== EXERCÍCIO PROPOSTO 1 ==
Segundo a crítica de Depois da Caçada, qual é a duração do filme?
== EXERCÍCIO PROPOSTO 2 ==
Dê continuidade à crítica de Depois da Caçada, começando logo após a última frase apresentada.

== DOCUMENTO-FONTE ==

● ● ● ● ●

Críticas AdoroCinema
3,0
Legal
Depois da Caçada

Em Depois da Caçada, Julia Roberts, Andrew Garfield e Ayo Edebiri ficam presos em um limbo do “moralmente cinza” agradavelmente emoldurado

por Júlia Barbosa

Buscar respostas objetivas em um debate sobre ética e filosofia é um equívoco, mas qualquer um que entra na conversa precisa ter um argumento forte o suficiente para sustentar a discussão. Em Depois da Caçada, Luca Guadagnino pisa na Ágora apenas com a promessa de um argumento, atiçando a controvérsia para sair por cima ironicamente.

Abro minha defesa afirmando que essa estratégia foi uma verdadeira armadilha que o diretor construiu para si e acaba caindo nela algumas vezes durante os 139 minutos do filme. Ainda assim, é inegável que Guadagnino reforça seu estilo-assinatura e se consagra como um dos maiores arquitetos de imagem do cinema contemporâneo.

● ● ● ● ●

== DADOS DISPONÍVEIS ==
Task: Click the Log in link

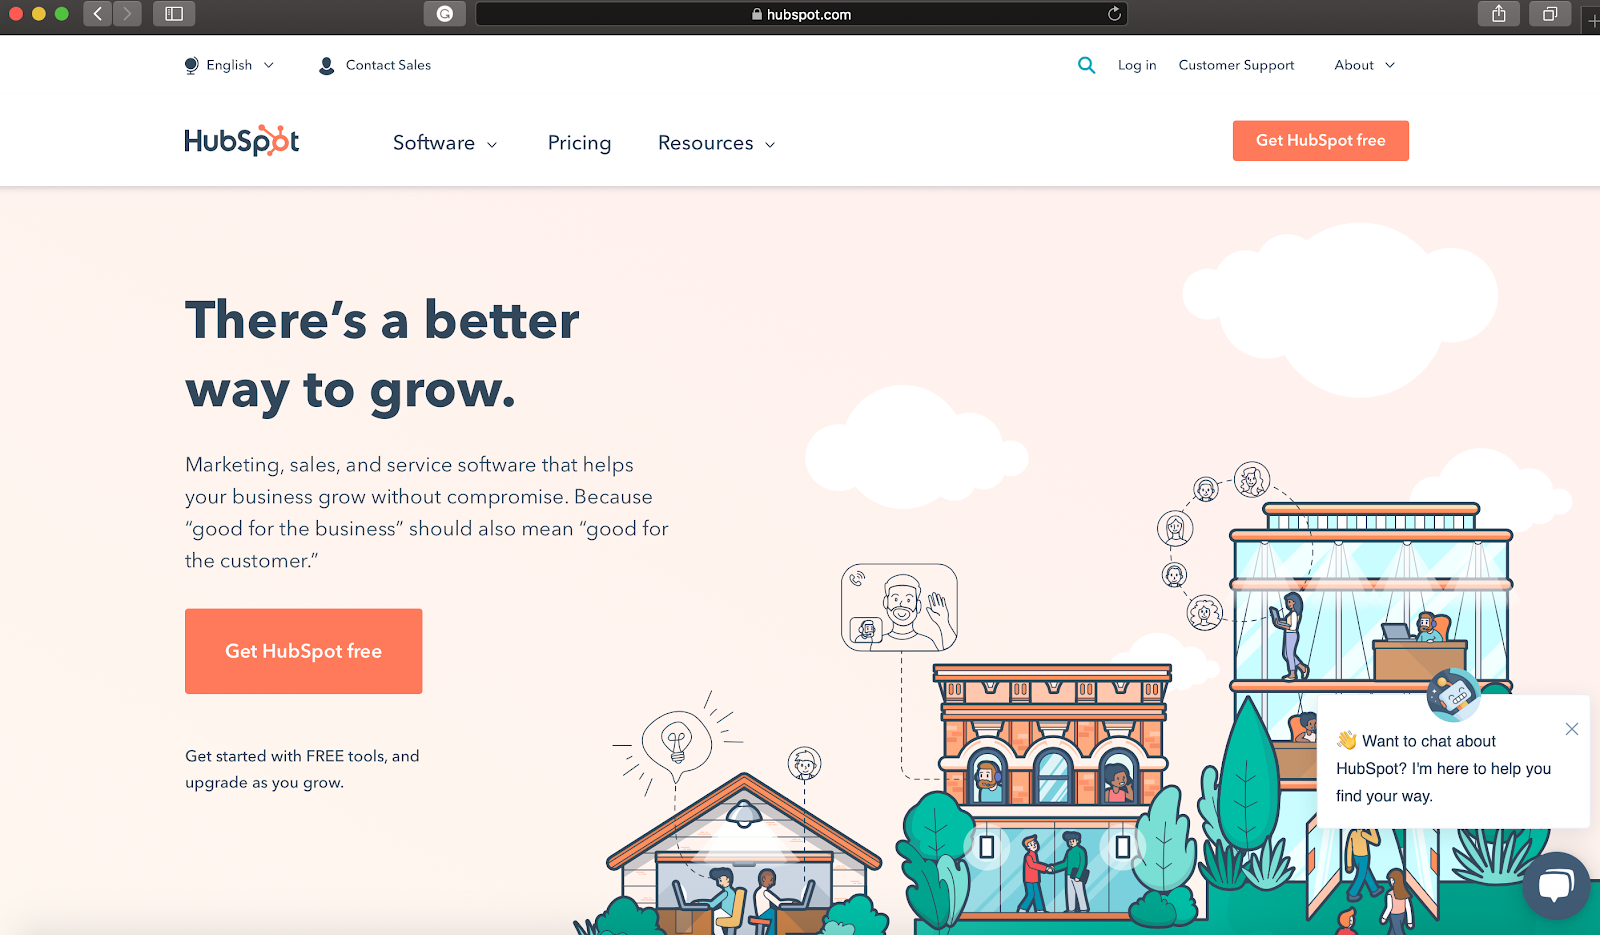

● ● ● ● ●

== RESULTADO 1 ==
139 minutos.

== RESULTADO 2 ==
Julia Roberts se afasta da heroína romântica e entrega protagonista imponente

O cenário escolhido é o ringue mais competitivo, hostil e esteticamente refinado possível: o instituto de Filosofia da Universidade de Yale. Retratada muitas vezes na mídia, costumamos ter o ponto de vista da vida universitária dos estudantes da Ivy League, mas aqui seguimos Alma Imhoff (Julia Roberts), uma professora de Ética que está lutando por uma cadeira fixa no departamento de pós-graduação.

Vemos logo de cara que sua presença transmite poder e confiança ao descrever o Panóptico de Foucault sem rodeios para turma repleta de jovens atentos, igualmente cativados e intimidados por sua figura. Fora da sala de aula, sem o blazer tão alinhado quanto sua postura, o mesmo fascínio amedrontado é sentido pelos personagens que a circundam (ou melhor, que estão aos seus pés).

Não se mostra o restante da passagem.